Given entries =
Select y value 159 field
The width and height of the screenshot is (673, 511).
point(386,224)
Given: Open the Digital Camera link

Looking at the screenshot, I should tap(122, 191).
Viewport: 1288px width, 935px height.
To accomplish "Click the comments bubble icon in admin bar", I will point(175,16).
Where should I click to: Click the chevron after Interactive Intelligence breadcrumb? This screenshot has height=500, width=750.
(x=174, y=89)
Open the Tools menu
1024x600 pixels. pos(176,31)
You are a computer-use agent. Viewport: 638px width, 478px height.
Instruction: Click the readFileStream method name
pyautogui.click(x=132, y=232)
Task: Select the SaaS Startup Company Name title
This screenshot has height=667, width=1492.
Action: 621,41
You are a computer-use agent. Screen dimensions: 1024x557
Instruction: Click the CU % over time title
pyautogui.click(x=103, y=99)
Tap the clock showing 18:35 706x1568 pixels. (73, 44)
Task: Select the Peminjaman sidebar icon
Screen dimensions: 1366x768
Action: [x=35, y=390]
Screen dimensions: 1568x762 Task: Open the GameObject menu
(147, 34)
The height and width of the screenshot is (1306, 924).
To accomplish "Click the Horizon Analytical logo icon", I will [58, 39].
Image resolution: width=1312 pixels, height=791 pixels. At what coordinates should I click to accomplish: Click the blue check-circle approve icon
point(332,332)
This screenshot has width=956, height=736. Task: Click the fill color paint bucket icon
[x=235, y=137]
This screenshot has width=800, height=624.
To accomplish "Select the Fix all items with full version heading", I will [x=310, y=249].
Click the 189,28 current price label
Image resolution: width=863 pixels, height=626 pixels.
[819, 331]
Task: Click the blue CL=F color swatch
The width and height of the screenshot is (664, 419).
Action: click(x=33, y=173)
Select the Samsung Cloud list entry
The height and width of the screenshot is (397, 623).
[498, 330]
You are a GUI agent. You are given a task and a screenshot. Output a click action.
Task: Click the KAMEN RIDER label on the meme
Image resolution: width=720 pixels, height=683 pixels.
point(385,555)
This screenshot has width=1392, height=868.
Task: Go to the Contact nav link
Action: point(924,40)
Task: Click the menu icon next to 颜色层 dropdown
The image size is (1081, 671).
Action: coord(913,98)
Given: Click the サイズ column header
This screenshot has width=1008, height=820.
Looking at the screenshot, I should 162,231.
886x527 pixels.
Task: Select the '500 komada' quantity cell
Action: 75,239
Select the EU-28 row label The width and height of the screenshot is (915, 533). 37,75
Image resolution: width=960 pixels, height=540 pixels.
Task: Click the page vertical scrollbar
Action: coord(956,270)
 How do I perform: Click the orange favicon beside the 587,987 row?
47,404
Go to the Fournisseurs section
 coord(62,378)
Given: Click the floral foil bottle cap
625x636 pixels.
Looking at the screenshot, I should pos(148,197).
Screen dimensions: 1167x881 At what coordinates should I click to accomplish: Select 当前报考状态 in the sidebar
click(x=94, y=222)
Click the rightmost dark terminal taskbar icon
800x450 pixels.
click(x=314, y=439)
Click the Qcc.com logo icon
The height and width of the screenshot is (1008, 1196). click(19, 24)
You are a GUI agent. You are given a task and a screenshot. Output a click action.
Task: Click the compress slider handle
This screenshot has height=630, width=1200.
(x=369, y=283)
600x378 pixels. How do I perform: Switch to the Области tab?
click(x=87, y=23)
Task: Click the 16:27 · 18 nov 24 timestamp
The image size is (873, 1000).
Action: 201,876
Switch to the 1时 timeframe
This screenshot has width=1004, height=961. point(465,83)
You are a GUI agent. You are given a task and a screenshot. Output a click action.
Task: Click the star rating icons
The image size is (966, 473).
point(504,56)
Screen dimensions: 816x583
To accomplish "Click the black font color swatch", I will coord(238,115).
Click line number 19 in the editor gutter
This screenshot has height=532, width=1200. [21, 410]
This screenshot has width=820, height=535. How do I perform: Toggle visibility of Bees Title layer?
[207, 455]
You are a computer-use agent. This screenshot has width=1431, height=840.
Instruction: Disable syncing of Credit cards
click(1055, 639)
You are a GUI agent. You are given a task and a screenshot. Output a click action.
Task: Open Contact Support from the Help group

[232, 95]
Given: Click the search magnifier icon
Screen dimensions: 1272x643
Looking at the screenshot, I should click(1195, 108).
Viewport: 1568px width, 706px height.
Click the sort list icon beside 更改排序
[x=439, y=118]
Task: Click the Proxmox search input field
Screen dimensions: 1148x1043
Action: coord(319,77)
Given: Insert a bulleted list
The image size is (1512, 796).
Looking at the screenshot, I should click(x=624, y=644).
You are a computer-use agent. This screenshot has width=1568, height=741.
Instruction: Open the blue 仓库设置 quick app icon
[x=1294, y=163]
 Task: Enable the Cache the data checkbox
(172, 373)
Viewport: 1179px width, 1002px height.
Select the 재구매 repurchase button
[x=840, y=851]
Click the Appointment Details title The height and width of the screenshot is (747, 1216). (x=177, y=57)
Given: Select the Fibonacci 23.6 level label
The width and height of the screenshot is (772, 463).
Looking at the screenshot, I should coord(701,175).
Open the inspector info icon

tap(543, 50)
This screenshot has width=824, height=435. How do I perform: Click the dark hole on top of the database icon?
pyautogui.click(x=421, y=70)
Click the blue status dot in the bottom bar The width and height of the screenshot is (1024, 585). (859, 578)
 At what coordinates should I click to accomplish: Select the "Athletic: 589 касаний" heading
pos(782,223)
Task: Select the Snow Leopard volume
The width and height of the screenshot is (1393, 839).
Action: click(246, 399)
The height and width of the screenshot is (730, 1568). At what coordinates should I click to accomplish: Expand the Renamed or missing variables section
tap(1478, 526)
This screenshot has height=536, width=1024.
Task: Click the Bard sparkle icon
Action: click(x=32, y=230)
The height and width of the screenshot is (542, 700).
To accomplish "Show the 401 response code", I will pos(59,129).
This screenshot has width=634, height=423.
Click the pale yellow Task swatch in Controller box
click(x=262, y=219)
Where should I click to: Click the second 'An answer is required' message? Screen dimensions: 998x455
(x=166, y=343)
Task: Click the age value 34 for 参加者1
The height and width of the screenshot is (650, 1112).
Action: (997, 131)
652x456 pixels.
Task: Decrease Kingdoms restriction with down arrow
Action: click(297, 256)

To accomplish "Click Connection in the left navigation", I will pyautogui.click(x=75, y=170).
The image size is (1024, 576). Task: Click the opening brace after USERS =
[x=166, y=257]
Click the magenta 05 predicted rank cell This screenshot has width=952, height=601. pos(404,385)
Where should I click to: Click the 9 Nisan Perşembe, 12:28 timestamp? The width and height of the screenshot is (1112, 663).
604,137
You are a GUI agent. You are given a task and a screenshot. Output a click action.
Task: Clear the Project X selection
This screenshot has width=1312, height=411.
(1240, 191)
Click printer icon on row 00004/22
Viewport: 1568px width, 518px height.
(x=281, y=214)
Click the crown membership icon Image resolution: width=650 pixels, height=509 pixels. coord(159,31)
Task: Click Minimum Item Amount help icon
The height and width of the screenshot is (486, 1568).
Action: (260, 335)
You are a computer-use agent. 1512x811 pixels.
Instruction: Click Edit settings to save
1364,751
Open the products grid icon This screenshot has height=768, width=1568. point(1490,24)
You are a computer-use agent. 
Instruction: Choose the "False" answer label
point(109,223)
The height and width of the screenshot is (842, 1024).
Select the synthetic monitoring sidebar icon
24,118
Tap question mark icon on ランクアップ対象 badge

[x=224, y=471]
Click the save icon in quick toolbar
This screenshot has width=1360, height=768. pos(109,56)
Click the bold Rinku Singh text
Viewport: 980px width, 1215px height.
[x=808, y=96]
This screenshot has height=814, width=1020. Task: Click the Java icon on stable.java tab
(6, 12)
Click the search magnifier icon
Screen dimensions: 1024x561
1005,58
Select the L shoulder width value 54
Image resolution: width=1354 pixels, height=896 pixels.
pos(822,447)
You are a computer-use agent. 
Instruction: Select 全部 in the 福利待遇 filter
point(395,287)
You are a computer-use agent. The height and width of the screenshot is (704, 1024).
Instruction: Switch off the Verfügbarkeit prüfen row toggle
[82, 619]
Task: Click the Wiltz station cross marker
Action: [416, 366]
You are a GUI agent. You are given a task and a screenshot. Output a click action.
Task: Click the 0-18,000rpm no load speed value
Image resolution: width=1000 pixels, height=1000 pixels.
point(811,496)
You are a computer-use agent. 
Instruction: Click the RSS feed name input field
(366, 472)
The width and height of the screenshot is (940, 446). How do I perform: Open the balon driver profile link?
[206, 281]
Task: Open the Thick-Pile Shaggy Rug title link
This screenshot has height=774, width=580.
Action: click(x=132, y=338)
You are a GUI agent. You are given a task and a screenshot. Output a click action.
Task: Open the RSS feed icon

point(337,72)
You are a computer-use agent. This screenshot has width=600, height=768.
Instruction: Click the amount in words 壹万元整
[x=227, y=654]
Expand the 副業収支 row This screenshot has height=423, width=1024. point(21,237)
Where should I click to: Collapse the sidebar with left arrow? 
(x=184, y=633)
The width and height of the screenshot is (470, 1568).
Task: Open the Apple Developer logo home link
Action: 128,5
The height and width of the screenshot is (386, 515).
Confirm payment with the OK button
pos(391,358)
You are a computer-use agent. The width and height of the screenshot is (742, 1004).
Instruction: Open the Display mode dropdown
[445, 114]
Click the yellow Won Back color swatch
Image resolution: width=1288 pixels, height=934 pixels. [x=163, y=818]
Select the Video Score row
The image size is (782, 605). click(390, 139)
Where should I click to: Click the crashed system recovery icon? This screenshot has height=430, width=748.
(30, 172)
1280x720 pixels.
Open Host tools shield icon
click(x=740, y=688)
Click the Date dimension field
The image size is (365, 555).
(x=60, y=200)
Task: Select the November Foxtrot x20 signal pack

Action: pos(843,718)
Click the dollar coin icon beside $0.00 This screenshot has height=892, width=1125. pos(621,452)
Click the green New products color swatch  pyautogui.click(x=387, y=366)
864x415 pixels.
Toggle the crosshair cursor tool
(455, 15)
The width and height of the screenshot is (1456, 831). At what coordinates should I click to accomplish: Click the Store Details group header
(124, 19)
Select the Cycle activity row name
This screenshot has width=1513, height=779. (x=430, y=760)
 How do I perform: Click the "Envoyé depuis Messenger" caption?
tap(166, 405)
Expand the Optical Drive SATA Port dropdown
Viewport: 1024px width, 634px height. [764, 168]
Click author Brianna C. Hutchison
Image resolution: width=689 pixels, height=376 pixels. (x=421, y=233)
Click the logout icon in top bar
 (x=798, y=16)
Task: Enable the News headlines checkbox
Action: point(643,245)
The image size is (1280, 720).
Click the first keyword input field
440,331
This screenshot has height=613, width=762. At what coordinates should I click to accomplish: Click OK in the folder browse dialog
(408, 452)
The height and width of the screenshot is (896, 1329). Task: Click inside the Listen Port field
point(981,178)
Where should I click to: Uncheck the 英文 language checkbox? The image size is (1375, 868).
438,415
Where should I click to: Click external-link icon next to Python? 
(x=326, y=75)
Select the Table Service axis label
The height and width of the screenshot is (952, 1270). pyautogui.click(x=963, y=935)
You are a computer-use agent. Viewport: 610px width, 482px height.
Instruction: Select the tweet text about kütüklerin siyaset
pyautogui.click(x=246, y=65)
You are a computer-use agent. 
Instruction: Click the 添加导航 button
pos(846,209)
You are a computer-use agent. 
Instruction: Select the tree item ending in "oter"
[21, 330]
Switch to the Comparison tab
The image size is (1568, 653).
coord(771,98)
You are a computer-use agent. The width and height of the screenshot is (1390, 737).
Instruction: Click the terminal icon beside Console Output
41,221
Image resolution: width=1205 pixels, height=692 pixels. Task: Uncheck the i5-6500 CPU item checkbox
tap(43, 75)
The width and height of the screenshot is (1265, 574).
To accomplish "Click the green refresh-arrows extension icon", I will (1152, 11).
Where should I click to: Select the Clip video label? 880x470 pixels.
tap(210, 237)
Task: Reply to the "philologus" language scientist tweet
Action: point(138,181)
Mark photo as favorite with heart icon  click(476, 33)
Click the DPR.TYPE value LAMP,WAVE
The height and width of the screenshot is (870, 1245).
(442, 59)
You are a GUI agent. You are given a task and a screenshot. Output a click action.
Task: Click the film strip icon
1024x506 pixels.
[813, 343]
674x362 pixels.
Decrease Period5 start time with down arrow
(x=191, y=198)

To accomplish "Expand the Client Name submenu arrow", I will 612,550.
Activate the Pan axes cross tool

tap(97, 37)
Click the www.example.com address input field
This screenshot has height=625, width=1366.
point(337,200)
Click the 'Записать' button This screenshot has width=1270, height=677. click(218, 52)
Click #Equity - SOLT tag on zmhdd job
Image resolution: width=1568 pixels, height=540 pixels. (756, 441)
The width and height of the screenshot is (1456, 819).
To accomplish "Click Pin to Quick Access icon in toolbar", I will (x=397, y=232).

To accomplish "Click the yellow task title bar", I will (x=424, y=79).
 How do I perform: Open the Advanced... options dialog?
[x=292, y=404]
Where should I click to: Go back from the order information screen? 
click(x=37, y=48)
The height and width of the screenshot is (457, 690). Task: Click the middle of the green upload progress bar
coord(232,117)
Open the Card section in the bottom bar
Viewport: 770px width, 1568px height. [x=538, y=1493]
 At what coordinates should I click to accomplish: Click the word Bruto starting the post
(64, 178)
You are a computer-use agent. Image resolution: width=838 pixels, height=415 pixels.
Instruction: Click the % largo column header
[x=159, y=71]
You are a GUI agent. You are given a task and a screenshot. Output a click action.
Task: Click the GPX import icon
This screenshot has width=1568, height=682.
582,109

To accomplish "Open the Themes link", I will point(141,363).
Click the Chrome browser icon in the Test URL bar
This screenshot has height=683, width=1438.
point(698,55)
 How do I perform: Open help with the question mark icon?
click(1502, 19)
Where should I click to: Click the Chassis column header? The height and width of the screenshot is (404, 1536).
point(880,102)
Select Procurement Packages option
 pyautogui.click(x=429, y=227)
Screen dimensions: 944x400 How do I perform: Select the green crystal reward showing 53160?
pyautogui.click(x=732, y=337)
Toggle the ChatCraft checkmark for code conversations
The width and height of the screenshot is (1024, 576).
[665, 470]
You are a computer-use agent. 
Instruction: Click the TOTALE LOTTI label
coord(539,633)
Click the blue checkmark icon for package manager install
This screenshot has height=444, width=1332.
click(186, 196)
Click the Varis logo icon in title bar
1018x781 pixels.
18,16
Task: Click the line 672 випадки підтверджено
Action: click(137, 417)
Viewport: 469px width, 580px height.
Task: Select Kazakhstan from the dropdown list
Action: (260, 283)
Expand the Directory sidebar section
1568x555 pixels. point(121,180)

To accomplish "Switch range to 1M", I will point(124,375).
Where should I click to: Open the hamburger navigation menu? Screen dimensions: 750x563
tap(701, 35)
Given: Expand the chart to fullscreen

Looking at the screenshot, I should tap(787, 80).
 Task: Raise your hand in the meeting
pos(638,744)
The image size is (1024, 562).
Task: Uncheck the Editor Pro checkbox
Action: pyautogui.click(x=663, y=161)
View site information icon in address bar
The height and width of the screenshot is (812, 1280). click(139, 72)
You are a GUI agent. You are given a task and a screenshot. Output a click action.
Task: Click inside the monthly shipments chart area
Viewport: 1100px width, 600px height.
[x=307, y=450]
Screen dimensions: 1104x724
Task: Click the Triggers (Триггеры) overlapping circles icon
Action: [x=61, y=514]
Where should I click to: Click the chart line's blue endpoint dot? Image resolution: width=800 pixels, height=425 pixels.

Goal of the exercise = All lines of the entries above where "search" turns up should be reported.

Expected answer =
Given: Click the search magnifier icon
Task: Click the Proxmox search input field
Click the search magnifier icon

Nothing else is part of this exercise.